Isaiah’s promise is that God’s desire and love is such that all people will be gathered together. By all people, Isaiah means, everybody. “Everyone who is called by my name,” he says at the end of today’s passage. “Everyone whom I created for my glory, everyone whom I formed and made” – that’s everybody. Everybody will be gathered in from the four winds and be made together as one people who live together in mutual love and harmony.

Now how is God going to bring people together like this? I mean, have you seen the news lately? How do we get from the divisions and the obstacles that are between us and that community God promises we will be drawn into? There are huge obstacles in the way. It’s hard to see how God can make it happen. But, Isaiah says: Remember the story. Remember what God has already done. Remember that God makes a way where there is no way.

In Jesus, the epiphany of the birth of Jesus, the epiphany of the baptism of Jesus, the epiphany of the life and the death and the resurrection of Jesus is that God is not overwhelmed by the obstacles that we have put in the way of the achievement of God’s promises. But in Jesus God comes to share those obstacles with us. In Jesus God goes into the water with us. God goes through the fire with us.

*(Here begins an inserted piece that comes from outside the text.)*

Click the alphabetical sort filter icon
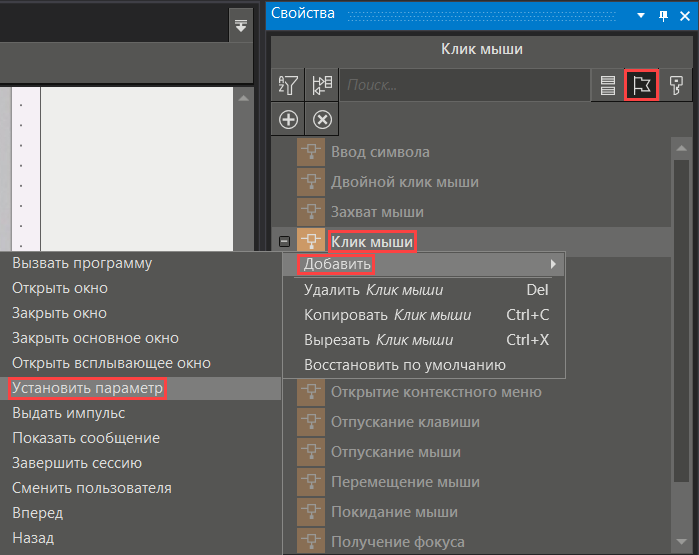288,85
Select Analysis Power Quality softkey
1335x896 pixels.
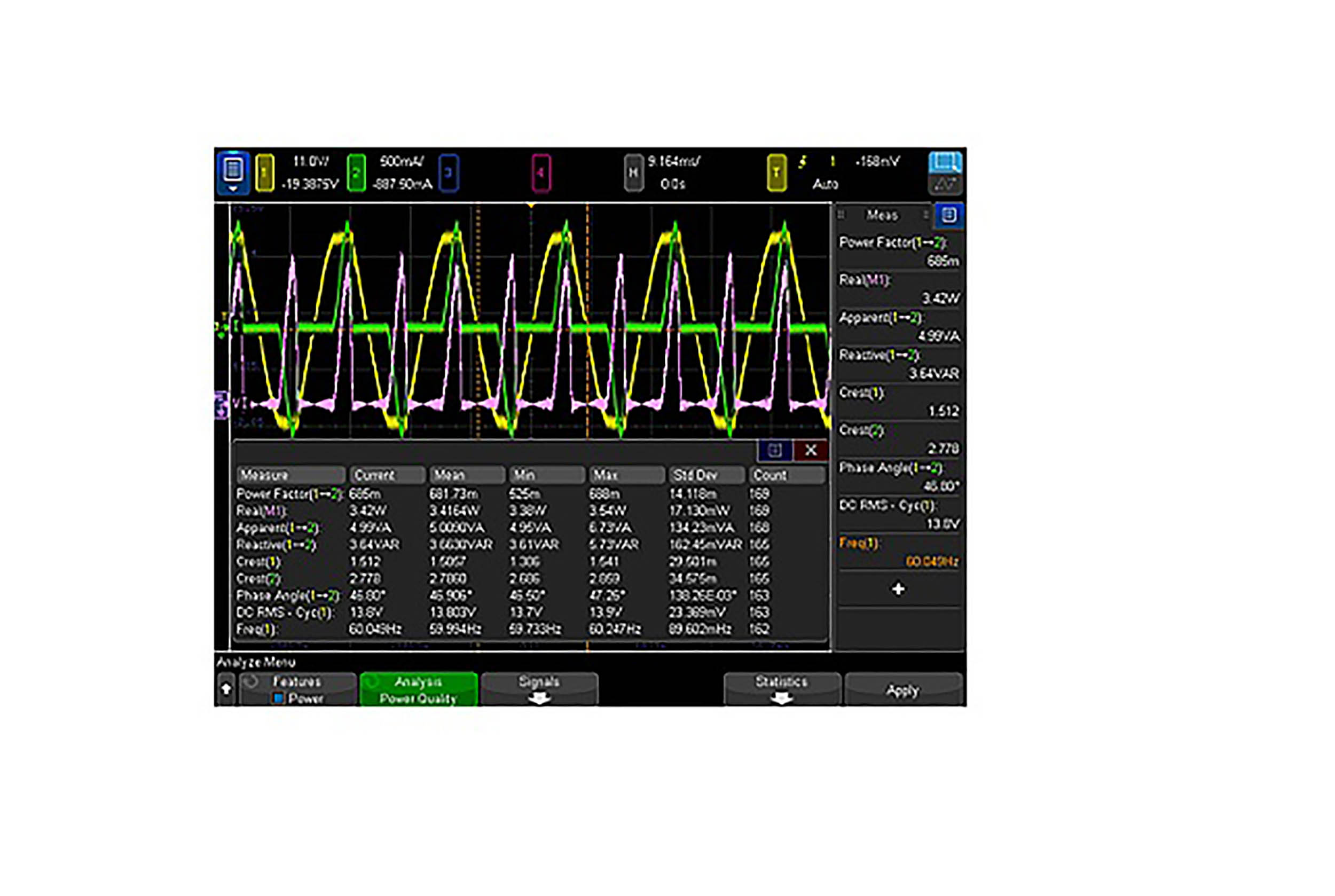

John the Baptist preached that the Messiah would come with fire. Perhaps what he didn’t expect was that the fire wouldn’t be for the bad people over there – because the bad people over there are included in the people whom God created for God’s glory, whom God formed and made who are being gathered together. Rather, the fire that is coming is the fire that the Messiah will go through, that the Messiah will be burned by, will be scarred by. The Christ will be overwhelmed by the waters; the Christ will die.

The Messiah’s fire – the all-powerful fire of God that burns and cannot be extinguished yet does not destroy – this fire is for God. Enduring this fire with us is how God brings all people together. And it is the gospel that provokes this conversion. Later in the story we read that one day James and John got very angry with a town in Samaria that wouldn’t welcome Jesus as he was passing through, and they asked Jesus for permission to call down fire from heaven to destroy them. Jesus told them no. And then in the Acts of the Apostles today, we read how the apostles have been changed by Jesus and they go to Samaria to call down fire – but this time not the fire that destroys and punishes, but the fire of the Holy Spirit.

When we know that God has passed through the waters, when we know that God has endured the fire of the Spirit, then we know that we can do it too. That we get to go with Jesus in our own baptism – to pass through water, to receive our own unquenchable fire. Because we know that Jesus came to do it with us, we can know that God’s enduring promise to bring all people together will be fulfilled.